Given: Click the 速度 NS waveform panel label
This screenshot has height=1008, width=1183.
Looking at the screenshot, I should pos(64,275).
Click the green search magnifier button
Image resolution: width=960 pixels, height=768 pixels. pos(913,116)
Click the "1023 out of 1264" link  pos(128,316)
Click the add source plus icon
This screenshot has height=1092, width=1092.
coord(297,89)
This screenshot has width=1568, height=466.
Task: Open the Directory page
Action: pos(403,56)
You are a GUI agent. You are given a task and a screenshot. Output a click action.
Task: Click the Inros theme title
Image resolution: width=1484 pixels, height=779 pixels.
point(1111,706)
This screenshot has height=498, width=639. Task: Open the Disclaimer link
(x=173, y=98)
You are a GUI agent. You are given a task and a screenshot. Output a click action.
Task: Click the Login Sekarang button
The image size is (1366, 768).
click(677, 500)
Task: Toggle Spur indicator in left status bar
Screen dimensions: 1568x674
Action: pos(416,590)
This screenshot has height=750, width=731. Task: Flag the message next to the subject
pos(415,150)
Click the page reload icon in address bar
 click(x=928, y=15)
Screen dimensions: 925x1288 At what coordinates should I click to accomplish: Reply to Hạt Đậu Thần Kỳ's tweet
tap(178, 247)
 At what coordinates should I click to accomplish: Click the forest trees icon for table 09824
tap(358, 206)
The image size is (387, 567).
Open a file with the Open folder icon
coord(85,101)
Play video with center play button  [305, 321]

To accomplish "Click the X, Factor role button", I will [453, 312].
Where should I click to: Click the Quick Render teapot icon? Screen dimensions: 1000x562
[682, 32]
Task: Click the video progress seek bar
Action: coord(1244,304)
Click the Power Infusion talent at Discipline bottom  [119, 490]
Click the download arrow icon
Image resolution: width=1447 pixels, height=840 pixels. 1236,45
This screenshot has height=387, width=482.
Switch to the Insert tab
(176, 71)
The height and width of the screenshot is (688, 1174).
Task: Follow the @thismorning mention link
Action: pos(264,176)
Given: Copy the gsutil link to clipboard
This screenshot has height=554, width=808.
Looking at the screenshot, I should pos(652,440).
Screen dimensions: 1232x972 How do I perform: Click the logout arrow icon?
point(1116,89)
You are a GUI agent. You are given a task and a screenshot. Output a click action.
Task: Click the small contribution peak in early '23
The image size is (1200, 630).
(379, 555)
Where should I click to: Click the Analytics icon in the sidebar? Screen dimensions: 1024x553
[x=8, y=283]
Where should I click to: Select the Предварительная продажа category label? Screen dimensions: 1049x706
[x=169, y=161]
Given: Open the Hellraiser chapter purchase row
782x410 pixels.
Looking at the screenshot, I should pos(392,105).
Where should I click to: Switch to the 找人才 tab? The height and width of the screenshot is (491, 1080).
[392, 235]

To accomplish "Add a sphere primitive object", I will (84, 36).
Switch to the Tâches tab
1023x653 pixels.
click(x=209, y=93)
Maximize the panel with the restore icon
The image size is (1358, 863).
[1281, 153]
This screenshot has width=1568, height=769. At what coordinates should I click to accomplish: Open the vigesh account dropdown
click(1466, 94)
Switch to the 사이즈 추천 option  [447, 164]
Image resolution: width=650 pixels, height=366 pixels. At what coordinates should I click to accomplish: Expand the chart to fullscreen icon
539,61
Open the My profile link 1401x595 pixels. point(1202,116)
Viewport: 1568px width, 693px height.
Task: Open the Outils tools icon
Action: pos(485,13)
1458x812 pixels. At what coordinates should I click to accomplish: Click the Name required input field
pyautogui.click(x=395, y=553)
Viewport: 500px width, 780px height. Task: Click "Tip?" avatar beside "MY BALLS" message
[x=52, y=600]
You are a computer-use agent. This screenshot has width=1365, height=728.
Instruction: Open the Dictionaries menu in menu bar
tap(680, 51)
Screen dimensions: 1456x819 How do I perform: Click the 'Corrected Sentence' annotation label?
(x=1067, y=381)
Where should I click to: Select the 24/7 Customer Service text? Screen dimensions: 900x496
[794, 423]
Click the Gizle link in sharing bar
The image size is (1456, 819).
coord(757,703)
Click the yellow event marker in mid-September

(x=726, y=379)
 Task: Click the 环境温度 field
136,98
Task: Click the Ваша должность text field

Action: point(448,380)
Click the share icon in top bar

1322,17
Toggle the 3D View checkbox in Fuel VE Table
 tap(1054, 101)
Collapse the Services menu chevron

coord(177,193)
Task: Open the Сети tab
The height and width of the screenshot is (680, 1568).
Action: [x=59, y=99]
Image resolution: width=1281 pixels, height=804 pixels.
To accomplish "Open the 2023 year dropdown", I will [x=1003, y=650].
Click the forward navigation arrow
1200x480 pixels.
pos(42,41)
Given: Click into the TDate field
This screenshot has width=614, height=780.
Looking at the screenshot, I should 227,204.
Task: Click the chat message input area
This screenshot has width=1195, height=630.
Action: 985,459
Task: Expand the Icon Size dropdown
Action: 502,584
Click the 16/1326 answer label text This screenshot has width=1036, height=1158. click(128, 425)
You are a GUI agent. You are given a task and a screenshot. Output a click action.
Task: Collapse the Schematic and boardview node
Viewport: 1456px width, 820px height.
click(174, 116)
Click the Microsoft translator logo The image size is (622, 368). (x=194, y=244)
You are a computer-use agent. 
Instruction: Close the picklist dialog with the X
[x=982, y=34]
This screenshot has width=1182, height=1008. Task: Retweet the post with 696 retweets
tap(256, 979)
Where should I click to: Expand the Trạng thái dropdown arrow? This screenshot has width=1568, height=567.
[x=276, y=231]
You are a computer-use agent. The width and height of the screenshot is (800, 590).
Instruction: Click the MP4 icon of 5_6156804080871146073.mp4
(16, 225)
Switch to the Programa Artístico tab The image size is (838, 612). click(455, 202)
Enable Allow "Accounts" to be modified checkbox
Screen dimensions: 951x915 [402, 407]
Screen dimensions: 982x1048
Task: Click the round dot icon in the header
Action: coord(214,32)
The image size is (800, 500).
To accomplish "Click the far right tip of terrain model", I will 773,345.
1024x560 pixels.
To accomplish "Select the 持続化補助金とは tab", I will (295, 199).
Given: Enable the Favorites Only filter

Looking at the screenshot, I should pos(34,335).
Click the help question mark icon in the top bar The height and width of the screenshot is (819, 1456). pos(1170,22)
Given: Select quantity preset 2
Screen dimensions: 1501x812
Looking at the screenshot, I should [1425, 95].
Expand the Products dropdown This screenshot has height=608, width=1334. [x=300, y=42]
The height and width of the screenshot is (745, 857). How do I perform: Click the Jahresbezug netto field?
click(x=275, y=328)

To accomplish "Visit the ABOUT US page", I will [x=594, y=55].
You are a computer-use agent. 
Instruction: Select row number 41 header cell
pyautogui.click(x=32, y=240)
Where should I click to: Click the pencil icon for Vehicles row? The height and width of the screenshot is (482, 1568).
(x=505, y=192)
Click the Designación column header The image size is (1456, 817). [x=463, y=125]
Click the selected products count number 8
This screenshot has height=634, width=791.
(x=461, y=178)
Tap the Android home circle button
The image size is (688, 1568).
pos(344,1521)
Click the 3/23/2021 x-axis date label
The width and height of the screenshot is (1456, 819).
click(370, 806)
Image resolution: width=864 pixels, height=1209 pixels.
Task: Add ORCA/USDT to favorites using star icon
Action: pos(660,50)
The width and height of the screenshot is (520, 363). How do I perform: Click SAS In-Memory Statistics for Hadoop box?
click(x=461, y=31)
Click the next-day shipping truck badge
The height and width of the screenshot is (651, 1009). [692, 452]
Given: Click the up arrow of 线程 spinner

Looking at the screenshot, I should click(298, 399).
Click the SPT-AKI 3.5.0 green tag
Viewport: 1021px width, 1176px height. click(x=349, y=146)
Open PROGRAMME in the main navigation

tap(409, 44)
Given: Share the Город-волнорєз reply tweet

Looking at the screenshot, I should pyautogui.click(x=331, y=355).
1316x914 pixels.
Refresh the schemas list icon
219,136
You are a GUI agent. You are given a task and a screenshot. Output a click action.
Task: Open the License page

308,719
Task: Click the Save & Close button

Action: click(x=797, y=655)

## Written request
Copy the records from the line with "The image size is (800, 500)." through the line with "Expand the Products", inclusive, word for word.

## Response to this exercise
The image size is (800, 500).
To accomplish "Click the far right tip of terrain model", I will 773,345.
1024x560 pixels.
To accomplish "Select the 持続化補助金とは tab", I will (295, 199).
Given: Enable the Favorites Only filter

Looking at the screenshot, I should pos(34,335).
Click the help question mark icon in the top bar The height and width of the screenshot is (819, 1456). pos(1170,22)
Given: Select quantity preset 2
Screen dimensions: 1501x812
Looking at the screenshot, I should [1425, 95].
Expand the Products dropdown This screenshot has height=608, width=1334. [x=300, y=42]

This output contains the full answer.